## PROBLEM STATEMENT
Could the lines from the one containing "Screen dimensions: 723x1568" through the end of the material below be returned exactly, with nothing else?

___

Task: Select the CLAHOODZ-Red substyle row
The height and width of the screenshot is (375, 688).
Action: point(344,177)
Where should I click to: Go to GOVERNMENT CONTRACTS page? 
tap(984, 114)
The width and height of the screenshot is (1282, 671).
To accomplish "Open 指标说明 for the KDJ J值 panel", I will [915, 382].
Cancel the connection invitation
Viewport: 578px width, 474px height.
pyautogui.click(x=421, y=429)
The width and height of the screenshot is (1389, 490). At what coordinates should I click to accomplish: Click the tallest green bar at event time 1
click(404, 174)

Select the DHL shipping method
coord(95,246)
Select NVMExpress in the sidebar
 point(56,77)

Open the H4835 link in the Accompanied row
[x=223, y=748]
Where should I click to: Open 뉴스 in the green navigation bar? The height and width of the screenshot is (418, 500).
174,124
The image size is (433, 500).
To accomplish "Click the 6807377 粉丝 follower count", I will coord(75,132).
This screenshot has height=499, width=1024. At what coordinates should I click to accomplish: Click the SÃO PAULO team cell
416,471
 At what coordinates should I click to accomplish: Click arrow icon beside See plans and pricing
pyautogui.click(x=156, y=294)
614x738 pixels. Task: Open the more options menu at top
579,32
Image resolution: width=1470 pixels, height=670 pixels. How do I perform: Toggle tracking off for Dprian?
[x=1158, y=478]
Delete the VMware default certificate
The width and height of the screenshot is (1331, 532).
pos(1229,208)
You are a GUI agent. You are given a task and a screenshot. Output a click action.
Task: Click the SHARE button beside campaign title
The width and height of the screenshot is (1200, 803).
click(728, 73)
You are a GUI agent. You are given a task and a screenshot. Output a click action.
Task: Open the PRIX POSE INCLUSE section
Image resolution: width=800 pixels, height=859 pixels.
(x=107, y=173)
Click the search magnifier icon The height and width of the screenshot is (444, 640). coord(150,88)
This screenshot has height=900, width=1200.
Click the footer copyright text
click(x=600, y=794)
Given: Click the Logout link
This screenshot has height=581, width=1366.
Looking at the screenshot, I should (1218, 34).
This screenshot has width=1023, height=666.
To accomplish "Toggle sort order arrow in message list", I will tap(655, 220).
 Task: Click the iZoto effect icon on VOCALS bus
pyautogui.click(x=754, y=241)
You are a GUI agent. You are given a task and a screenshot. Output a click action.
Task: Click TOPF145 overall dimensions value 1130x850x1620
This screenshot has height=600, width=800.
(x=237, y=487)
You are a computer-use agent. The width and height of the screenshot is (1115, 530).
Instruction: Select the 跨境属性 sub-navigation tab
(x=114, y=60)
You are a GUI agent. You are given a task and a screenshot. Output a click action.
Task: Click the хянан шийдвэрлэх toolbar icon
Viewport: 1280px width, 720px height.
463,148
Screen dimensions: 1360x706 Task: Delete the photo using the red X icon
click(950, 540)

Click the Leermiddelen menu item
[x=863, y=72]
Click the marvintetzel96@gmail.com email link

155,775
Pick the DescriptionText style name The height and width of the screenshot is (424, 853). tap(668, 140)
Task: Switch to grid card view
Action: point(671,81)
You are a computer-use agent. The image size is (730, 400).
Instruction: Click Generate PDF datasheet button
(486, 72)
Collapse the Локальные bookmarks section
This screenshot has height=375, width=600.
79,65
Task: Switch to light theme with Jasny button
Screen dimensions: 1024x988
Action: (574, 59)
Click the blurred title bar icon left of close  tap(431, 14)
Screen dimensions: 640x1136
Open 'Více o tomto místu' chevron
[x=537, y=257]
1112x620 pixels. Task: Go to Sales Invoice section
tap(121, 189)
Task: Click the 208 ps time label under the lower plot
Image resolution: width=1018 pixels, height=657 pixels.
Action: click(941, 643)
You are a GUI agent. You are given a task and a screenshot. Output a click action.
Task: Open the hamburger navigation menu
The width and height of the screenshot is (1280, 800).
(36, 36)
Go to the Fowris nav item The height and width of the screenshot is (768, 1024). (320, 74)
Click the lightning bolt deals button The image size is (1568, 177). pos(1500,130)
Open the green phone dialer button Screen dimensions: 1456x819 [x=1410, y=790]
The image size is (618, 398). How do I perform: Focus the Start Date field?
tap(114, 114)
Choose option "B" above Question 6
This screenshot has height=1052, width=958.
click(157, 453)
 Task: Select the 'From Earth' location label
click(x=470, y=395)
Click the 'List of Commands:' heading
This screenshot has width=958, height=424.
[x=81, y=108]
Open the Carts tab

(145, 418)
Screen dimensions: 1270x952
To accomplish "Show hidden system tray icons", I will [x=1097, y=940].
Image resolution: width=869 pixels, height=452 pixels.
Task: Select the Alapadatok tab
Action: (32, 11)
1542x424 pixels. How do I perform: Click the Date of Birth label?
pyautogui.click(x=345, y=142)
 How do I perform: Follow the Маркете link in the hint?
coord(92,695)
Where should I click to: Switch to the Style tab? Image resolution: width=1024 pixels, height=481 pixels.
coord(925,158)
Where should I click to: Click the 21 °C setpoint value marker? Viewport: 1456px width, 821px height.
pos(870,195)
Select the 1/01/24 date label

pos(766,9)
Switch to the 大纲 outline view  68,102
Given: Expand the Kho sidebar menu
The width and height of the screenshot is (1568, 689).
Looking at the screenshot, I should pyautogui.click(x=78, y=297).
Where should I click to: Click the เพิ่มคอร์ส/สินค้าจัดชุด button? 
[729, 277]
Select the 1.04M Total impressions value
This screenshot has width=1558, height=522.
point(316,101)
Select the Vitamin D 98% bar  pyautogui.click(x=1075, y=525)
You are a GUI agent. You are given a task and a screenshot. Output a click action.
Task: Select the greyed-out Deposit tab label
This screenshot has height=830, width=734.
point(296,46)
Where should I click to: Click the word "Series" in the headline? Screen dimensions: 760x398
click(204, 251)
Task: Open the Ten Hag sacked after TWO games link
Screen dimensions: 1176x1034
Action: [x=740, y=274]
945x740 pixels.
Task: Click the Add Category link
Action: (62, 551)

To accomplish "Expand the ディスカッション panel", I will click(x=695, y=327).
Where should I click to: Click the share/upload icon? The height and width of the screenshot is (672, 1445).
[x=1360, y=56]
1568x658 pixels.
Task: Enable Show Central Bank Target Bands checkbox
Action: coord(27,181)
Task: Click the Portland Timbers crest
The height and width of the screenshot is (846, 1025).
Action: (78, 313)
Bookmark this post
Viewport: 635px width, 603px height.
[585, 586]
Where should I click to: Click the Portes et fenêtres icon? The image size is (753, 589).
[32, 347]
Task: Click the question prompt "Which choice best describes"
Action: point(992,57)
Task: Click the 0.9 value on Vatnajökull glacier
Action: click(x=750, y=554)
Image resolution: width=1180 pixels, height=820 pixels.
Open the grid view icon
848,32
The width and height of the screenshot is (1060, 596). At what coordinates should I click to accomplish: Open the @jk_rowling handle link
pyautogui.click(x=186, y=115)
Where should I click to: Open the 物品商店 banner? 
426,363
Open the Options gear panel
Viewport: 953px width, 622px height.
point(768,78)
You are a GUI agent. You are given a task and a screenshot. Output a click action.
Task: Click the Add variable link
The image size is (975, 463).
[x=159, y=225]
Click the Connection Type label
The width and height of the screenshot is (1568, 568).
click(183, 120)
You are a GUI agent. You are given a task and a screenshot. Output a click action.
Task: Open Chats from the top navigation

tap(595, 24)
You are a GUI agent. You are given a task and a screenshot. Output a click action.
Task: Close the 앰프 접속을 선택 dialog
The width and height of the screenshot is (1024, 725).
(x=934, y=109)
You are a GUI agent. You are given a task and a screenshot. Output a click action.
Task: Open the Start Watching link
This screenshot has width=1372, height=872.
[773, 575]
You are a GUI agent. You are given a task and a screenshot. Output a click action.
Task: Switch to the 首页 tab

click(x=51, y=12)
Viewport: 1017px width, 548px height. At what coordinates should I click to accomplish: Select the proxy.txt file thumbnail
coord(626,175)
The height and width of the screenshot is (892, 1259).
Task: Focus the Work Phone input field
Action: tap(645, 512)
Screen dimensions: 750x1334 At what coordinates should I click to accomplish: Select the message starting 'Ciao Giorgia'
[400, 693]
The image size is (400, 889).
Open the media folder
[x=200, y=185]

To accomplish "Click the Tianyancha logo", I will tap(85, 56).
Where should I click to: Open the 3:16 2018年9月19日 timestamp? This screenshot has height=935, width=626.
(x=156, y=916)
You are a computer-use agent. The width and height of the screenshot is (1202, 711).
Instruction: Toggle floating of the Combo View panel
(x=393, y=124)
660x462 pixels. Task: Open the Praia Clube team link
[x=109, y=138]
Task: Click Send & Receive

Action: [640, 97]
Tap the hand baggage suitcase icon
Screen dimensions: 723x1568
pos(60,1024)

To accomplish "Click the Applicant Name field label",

___

## ANSWER FOR THE TASK
Screen dimensions: 723x1568
pos(60,1024)

To accomplish "Click the Applicant Name field label",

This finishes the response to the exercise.